● **What is expected**: Skipping all pictures, set down the lines of the listing from the first through the one with "[Youtube] (740, 2470)".

[Exercise data]

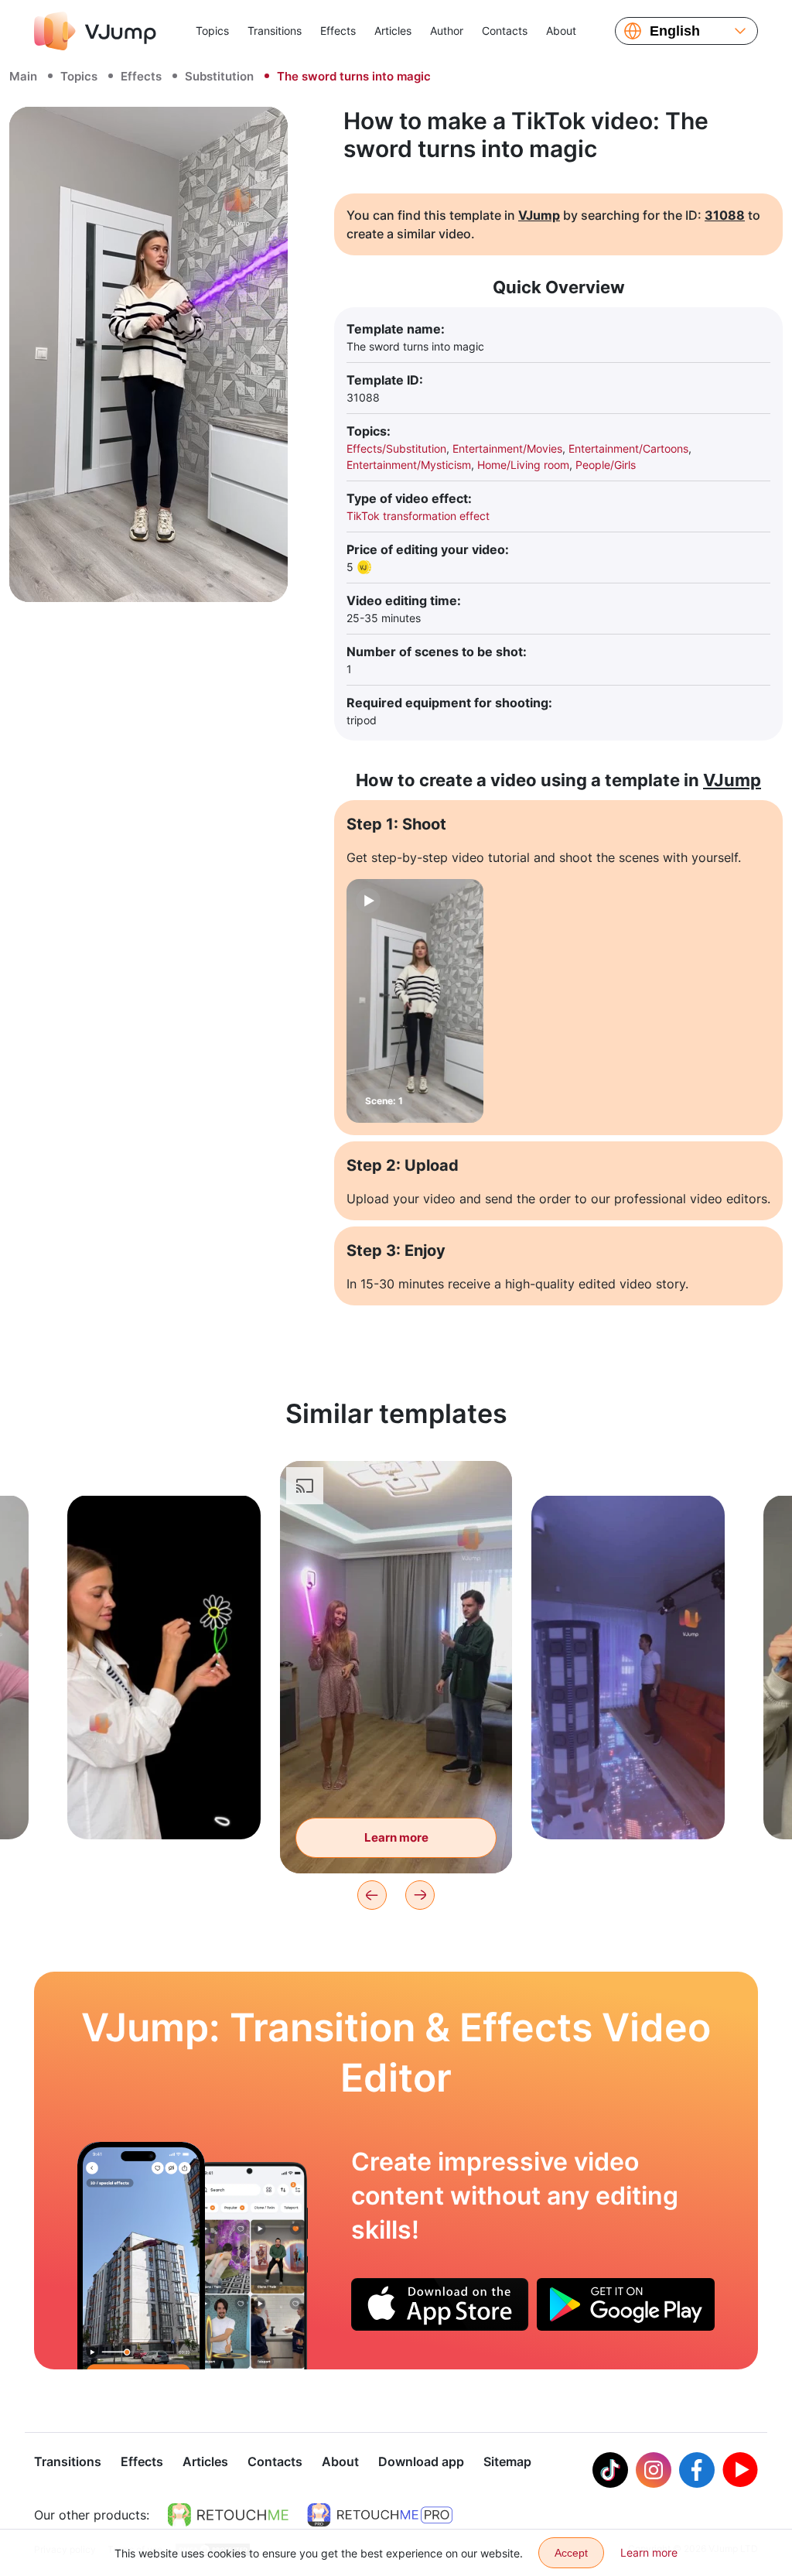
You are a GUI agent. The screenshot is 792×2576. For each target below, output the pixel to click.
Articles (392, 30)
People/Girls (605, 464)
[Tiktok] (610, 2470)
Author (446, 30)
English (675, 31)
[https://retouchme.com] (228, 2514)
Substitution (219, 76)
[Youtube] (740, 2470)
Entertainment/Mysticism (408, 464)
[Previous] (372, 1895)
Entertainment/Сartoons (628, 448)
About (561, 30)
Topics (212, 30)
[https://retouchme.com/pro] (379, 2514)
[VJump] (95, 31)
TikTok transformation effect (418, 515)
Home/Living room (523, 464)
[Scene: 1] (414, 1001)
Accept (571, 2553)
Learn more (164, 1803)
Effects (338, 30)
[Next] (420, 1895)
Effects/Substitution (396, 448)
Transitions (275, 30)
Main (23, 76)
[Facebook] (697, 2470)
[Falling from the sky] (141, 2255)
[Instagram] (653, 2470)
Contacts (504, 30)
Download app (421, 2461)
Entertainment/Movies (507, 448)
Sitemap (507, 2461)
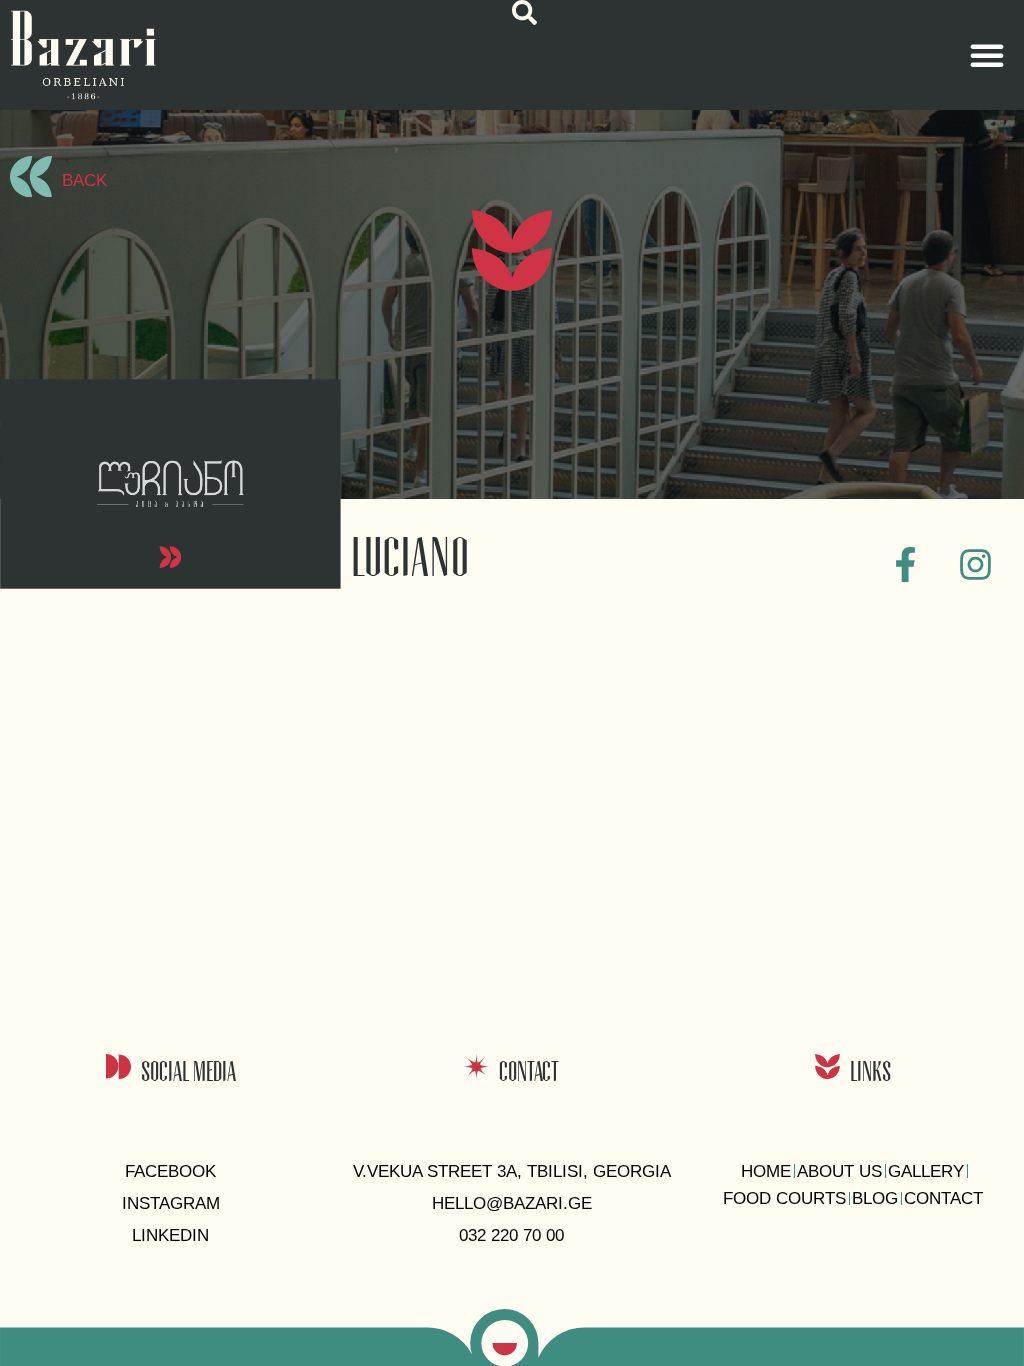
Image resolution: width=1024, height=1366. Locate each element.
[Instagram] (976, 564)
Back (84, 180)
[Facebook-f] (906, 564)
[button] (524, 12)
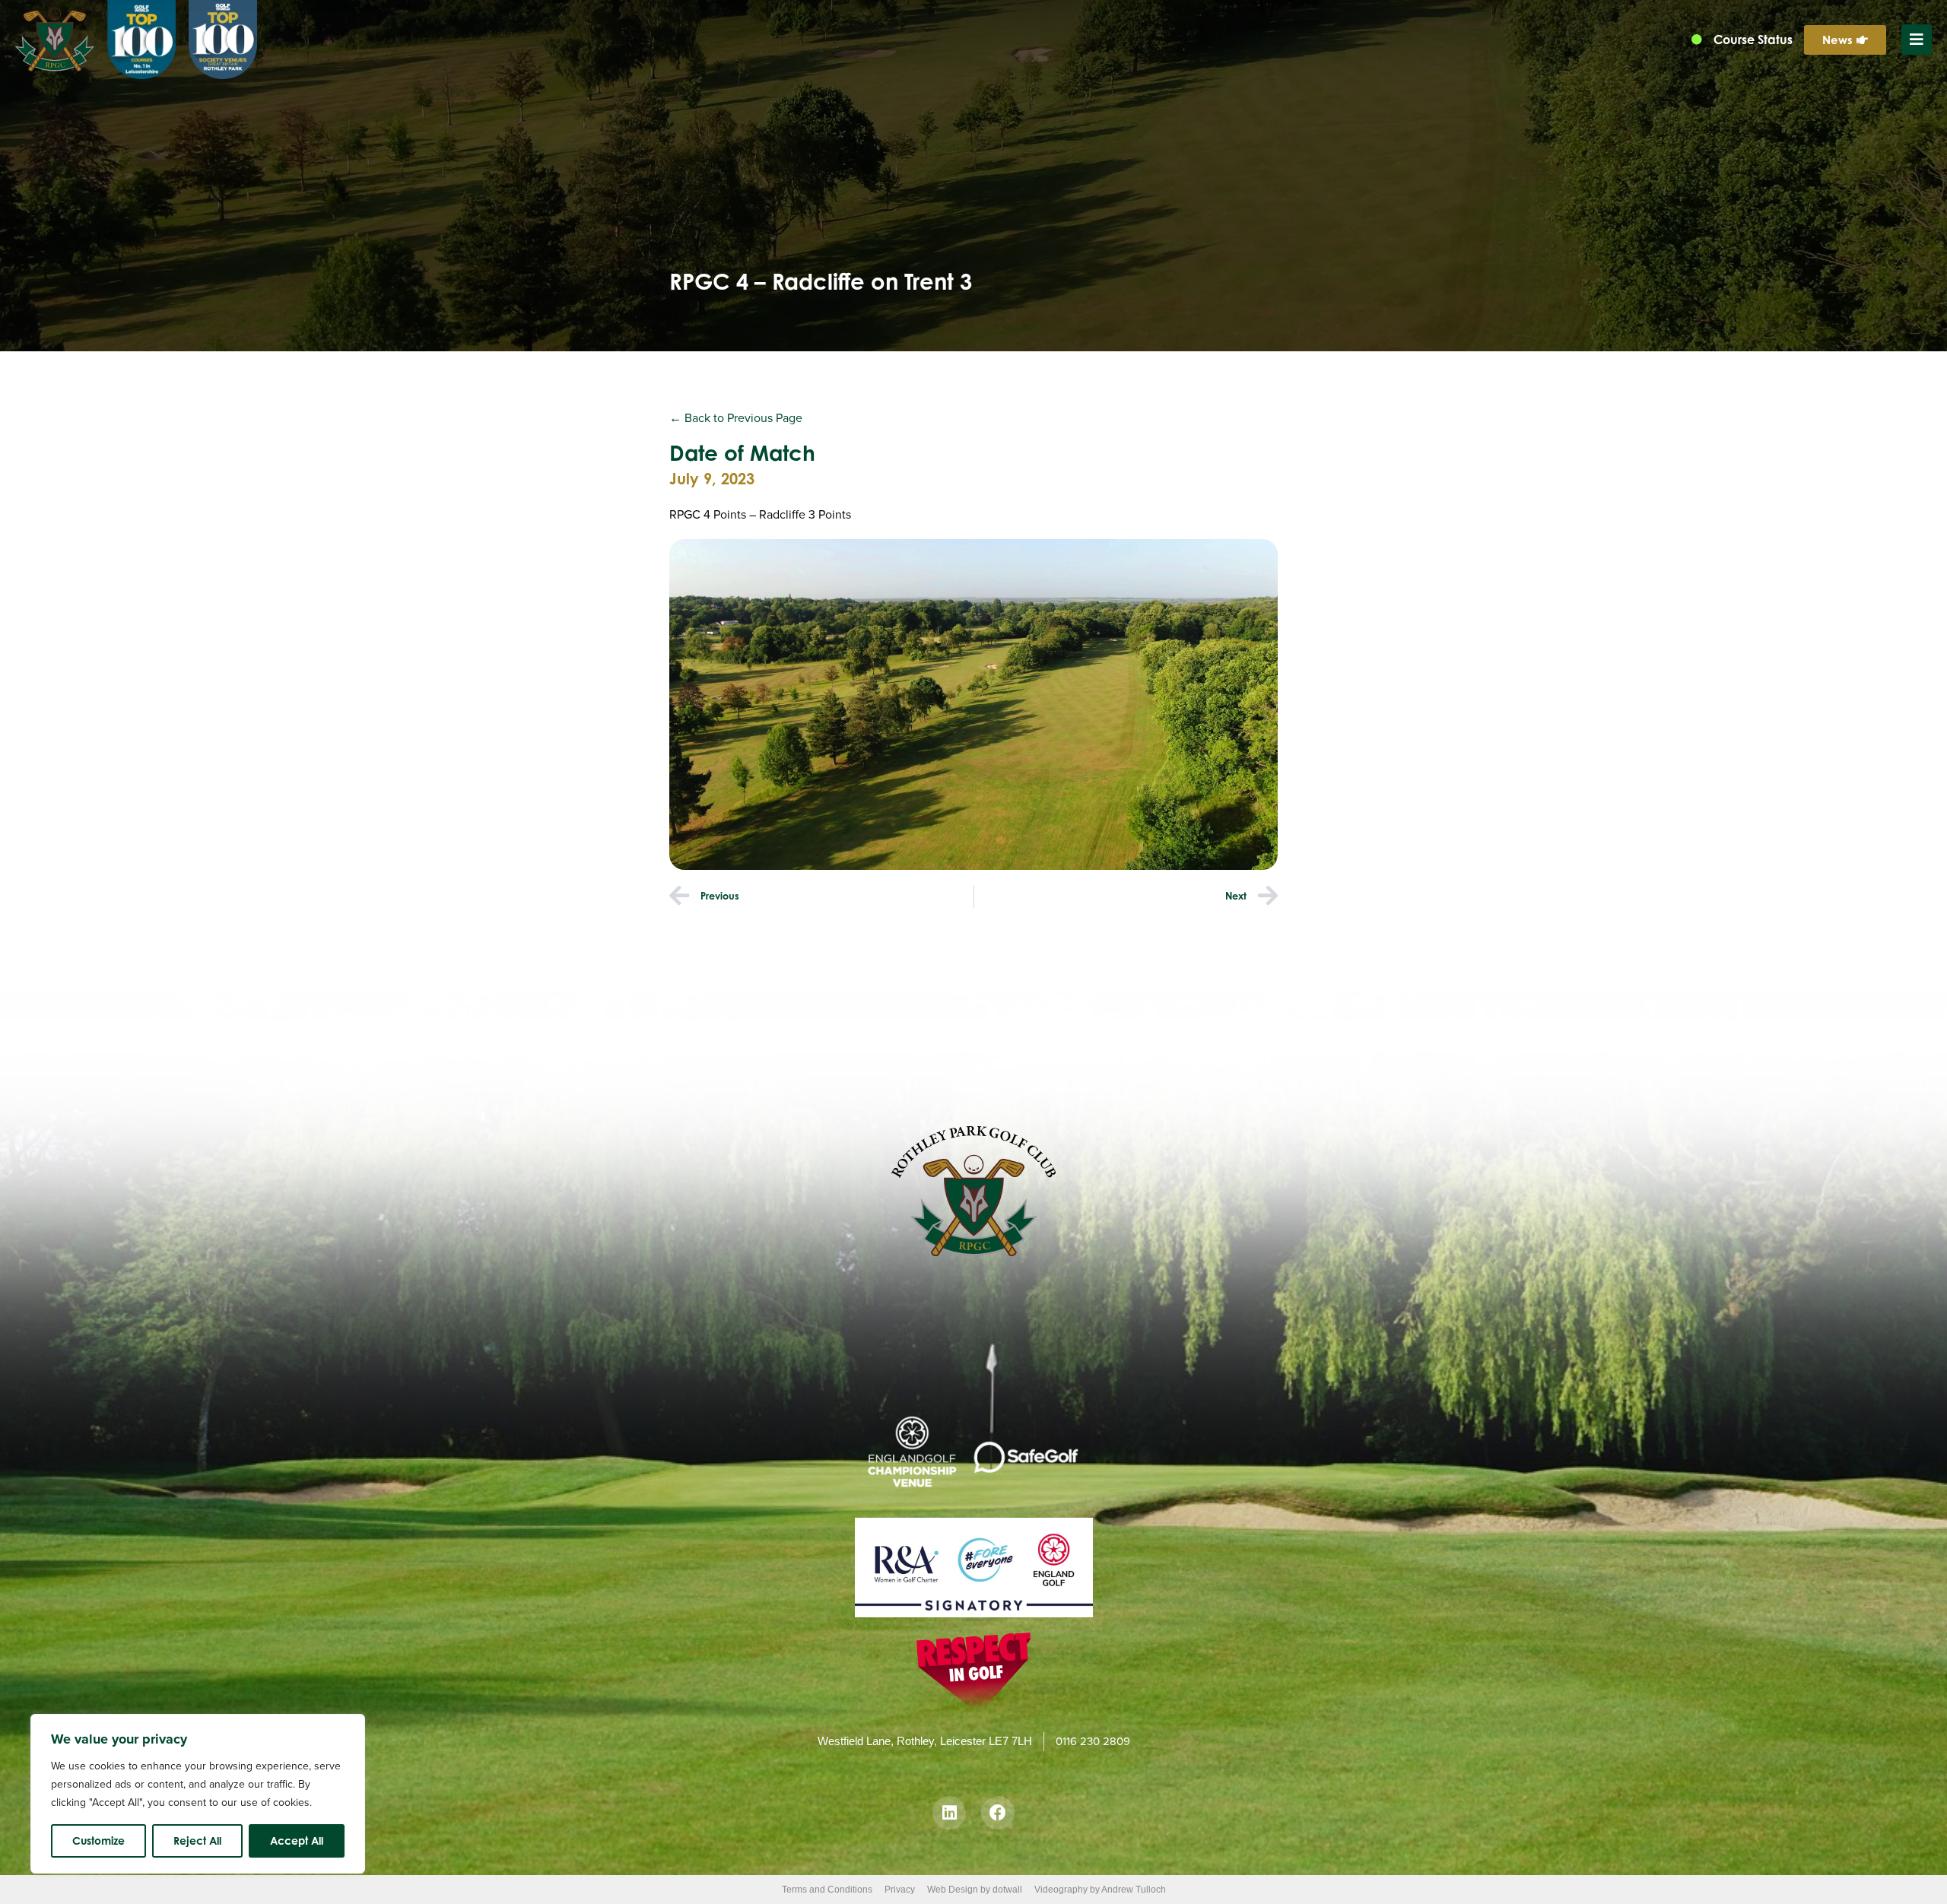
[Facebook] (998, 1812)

[/Exercise data]

● **Solution to the exercise**:
You are a GUI agent. The screenshot is 792×2576. For each target below, output the pixel to click.
Articles (392, 30)
People/Girls (605, 464)
[Tiktok] (610, 2470)
Author (446, 30)
English (675, 31)
[https://retouchme.com] (228, 2514)
Substitution (219, 76)
[Youtube] (740, 2470)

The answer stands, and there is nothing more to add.